PROVIDED MATERIAL:
# # # # # # #

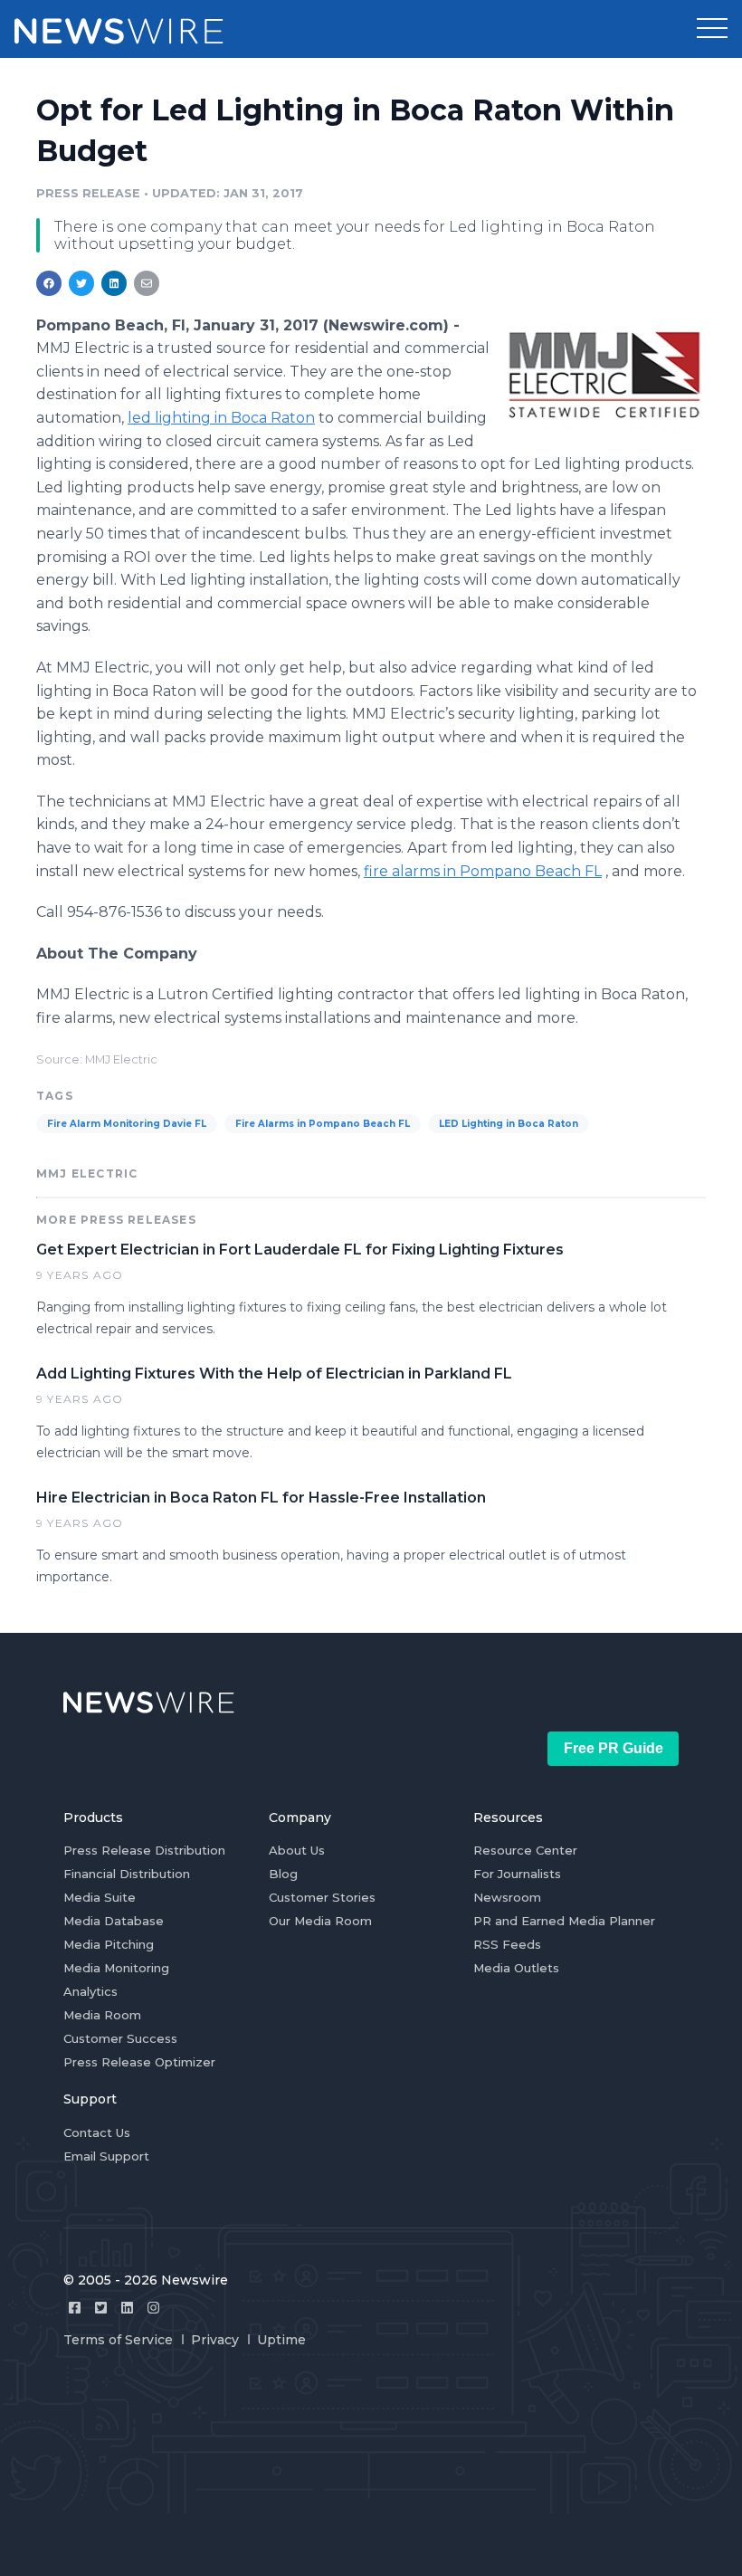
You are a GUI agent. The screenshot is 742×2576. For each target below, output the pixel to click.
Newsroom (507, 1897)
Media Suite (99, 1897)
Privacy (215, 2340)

# # # # # # #

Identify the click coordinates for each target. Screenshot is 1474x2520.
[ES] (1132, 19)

# # # # # # #

WHAT IS REQUIRED: In the lines above, locate the string "target". Copy every line where it occurs.

PROBLEM SOLUTION:
You are a GUI agent. The screenshot is 742×2576. For each target below, output the pixel to click.
Identify the click coordinates for each target. Screenshot is 1474x2520.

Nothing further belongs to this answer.